§ **ACTION ITEM**: Nothing but the lines from the one containing "Open object picker for Selected Sprite" through the end of the entries below should appear in your answer, transcribed exactly; please drop the pictures.

⁂

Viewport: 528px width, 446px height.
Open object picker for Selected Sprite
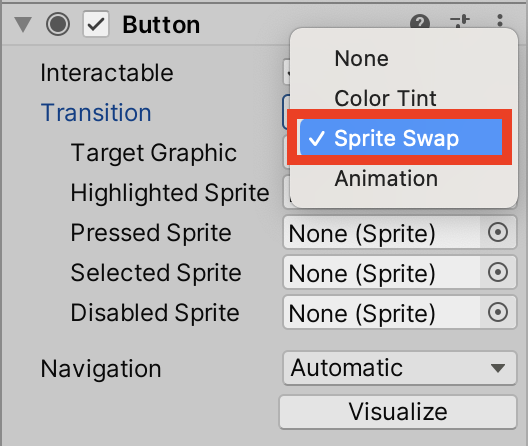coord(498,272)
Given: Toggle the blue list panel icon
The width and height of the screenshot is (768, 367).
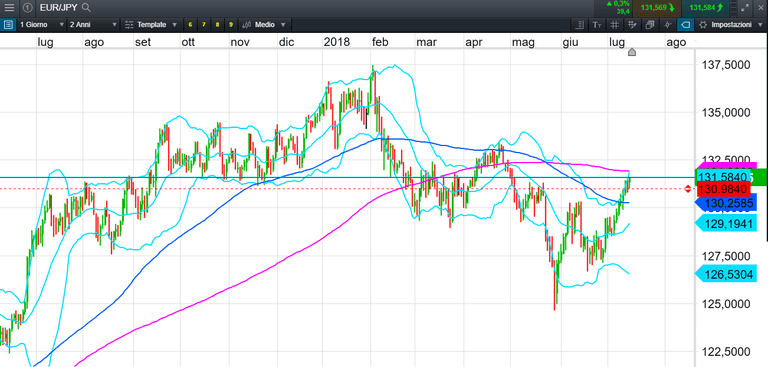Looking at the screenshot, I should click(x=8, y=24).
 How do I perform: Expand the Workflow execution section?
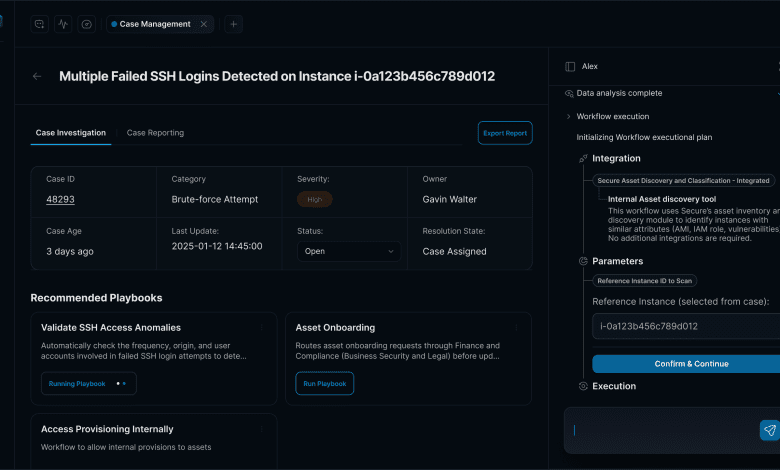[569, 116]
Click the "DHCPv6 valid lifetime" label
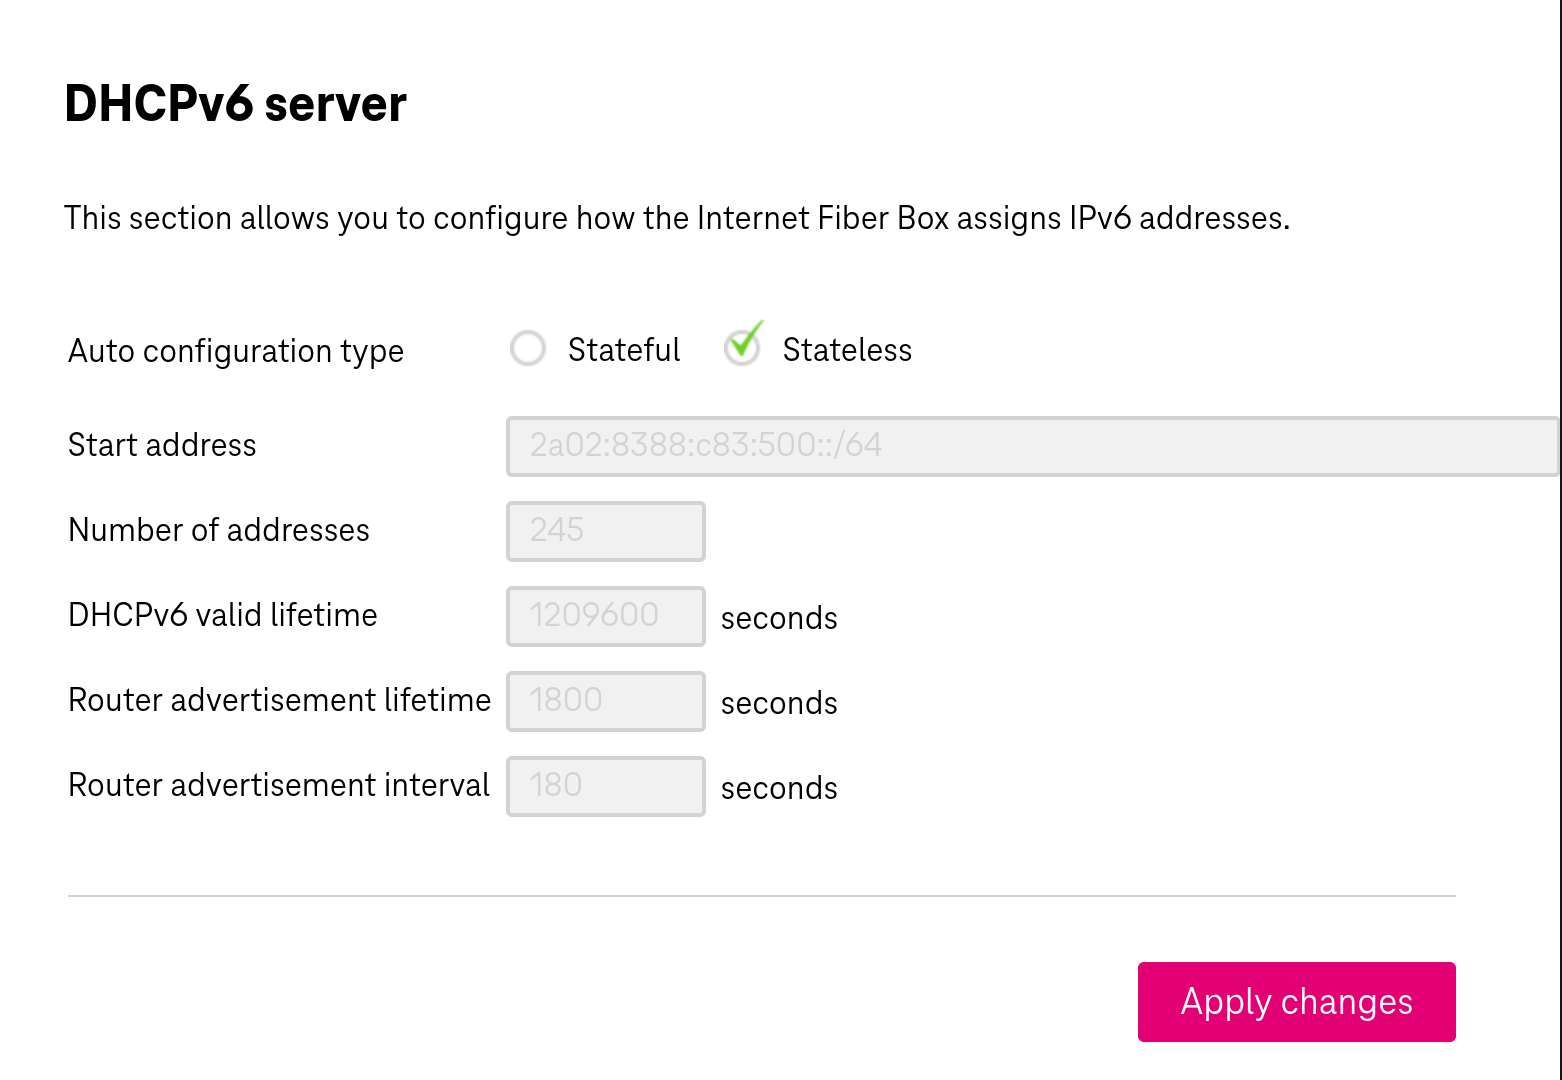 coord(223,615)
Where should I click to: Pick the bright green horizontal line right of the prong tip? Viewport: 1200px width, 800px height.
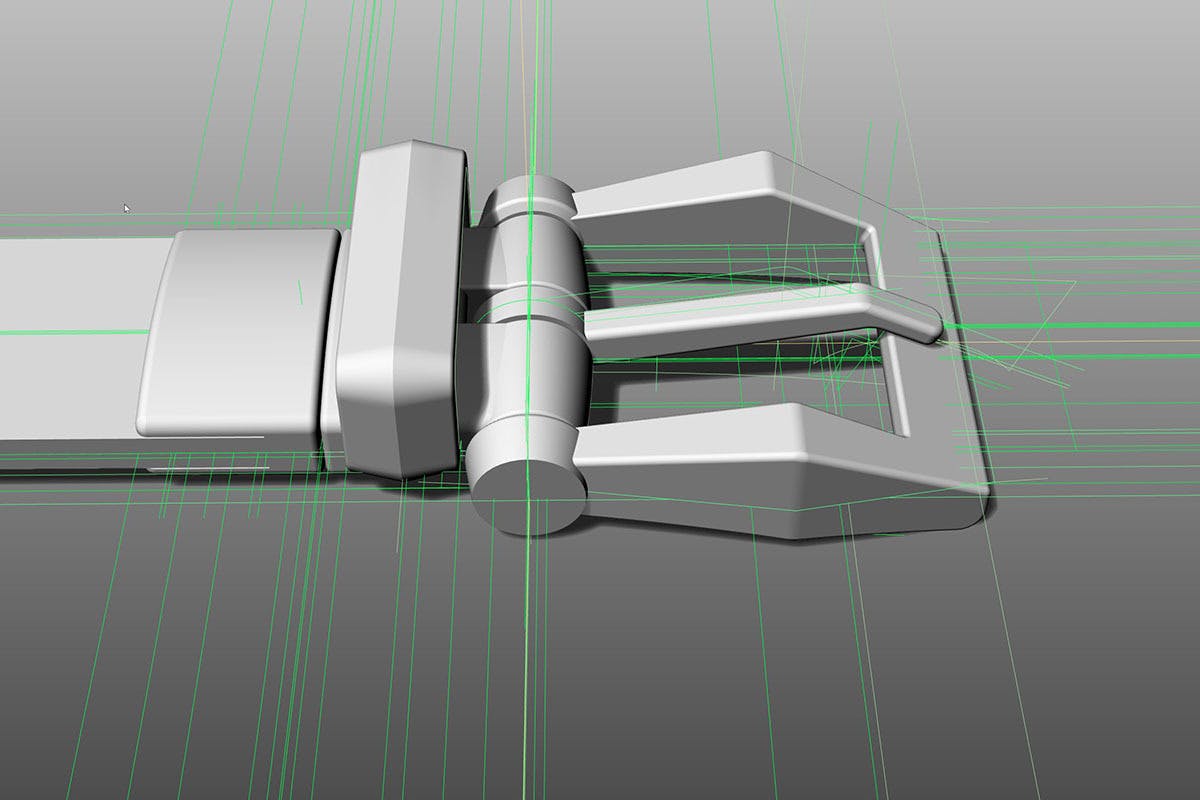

⁂

§ **RESULT OF THE TASK**:
Open object picker for Selected Sprite
coord(498,272)
Given: Toggle the blue list panel icon
The width and height of the screenshot is (768, 367).
Looking at the screenshot, I should click(x=8, y=24).
 How do I perform: Expand the Workflow execution section?
[569, 116]
Click the "DHCPv6 valid lifetime" label
 coord(223,615)
Where should I click to: Pick the bright green horizontal line right of the prong tip? Viewport: 1200px width, 800px height.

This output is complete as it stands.